Appeal against PayPal decision in the Resolution Centre


Re: Appeal against PayPal decision in the Resolution Centre

After posting that last message I wrote to the buyer:


Mr Hoyt,

It has been suggested to me that you look at your own PayPal account and find the dispute listed in the Resolution Centre. You can then close your claim, telling PayPal that you had received the record and the transaction was legitimate. I was also told that only you can initiate a dispute, not your credit card company or anyone else.

According to my Pay Pal account the case is under review and a final decision will not be made for 30 days or so. When the case is closed and, as I anticipate, the ruling is against me, I will appeal and provide copies of our recent email conversations to support my case that you ordered the record and received it (as you have stated in your various emails).

I am confident that this whole matter is a result of a misunderstanding and that I will be refunded both the $15 charge back fee and the purchase/postage price of the record.

Regards, Michael


I'll see if that elicits a response (I think I was pretty diplomatic)

Volunteer Advisor

Re: Appeal against PayPal decision in the Resolution Centre

Okay, well that does lead me to a theory.

With this information, it sounds like what happened is that the buyer had this credit card attached to his PayPal account, and used that card as the funding source for the purchase to you.

Later, he saw that he had some fraudulent transactions on that same card, and he called his credit card company directly to dispute these transactions.

When you do this, the CC company will go through a list of recent transactions and ask you if they were yours or not. There's a chance he mistakenly claimed that this PayPal transaction was included in the bad transactions that he was disputing.

With this, the CC company included that transaction in their disputed transaction list, and they immediately awarded the card holder a "temporary credit pending investigation."

When the CC companies gives the money back to the card holder, they take it from PayPal, and they have to take it from you....the seller of the disputed transaction.

So that would explain why the buyer is saying he never filed a dispute with PayPal even though you're seeing that dispute on your side. It would also explain why the credit was given during the review instead of after...because the CC company themselves did it....upon cardholder request.

If the dispute was with PayPal directly, the experience would have been different. When the dispute comes in the form of a chargeback from the card company, it's very difficult for PayPal to fight that. Especially without proper documentation of the entire transaction and shipment details.

So now it's starting to sound less like fraud, and more like a big mess of mistakes and confusion on the buyer's side, which is now affecting you directly.

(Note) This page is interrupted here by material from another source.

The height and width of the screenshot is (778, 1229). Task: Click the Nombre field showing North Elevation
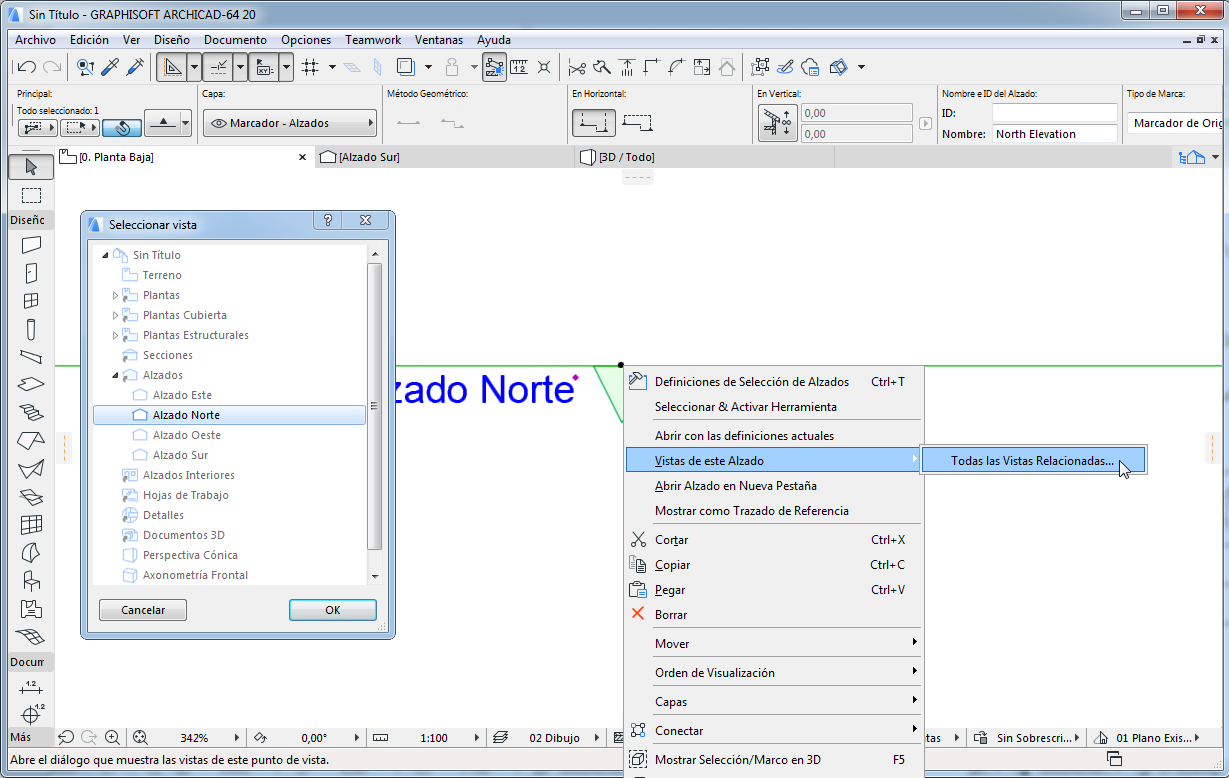(x=1054, y=133)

I hate to say it, but this is a classic example of why it's so important to ship merchandise with tracking.

These automated systems want tracking information. If you had it, you could plug it into the field where they ask for it, the automated system would see that it shows delivered, and that would be a big help to you in this dispute process.

As it stands, the CC company filed this chargeback and took the cash, and without proof of delivery PayPal really can't do anything about it. Smiley Sad

Again, just a theory, but it sounds to me like that's what's going on here.

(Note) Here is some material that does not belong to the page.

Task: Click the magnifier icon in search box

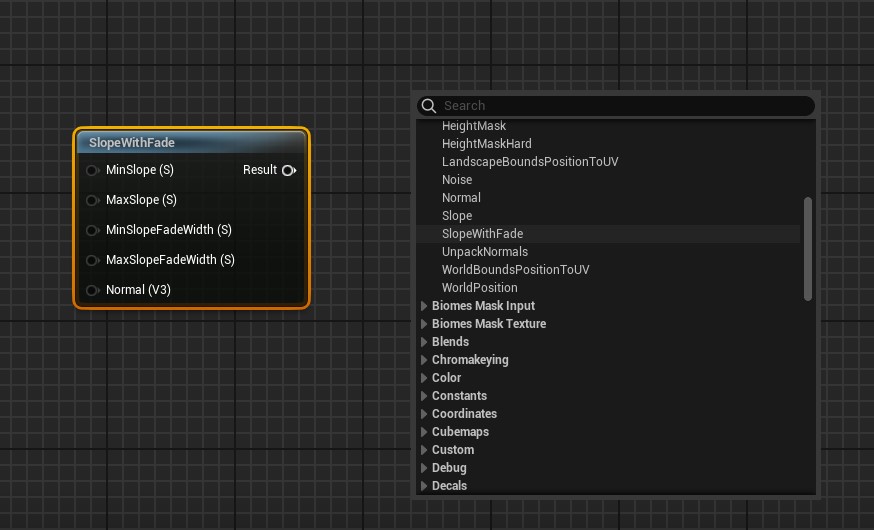Action: point(429,106)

Hopefully your buyer can communicate all of this to the card company, and they can then go back to PayPal and correct the fact that the legitimate transaction was mistakenly included in the list of disputed transactions.

Angell EYE -
PayPal Partner and Certified Developer - Kudos are Greatly Appreciated!

Re: Appeal against PayPal decision in the Resolution Centre

Your theory sounds more than a little plausible to me. I can understand PayPal's actions and it also explains the buyer's responses. I hope that he goes through with his plan to contact his credit union. The amount involved was small (I always refund payment without question when a buyer claims non-delivery). What I was concerned with was that my integrity appeared to be in question.


I usually only pay extra for tracking or insurance if the amount I have sold something for makes it worthwhile. As most of the stuff I sell goes for $15-$20 I am willing to take the risk that something won't be delivered as the extra cost would have to be added the shipping cost, making the item less attractive or else be absorbed by me, thus reducing my profit margin and making the sale not worthwhile.


Thank you for your thoughts and advice. I will let you know if it all works out.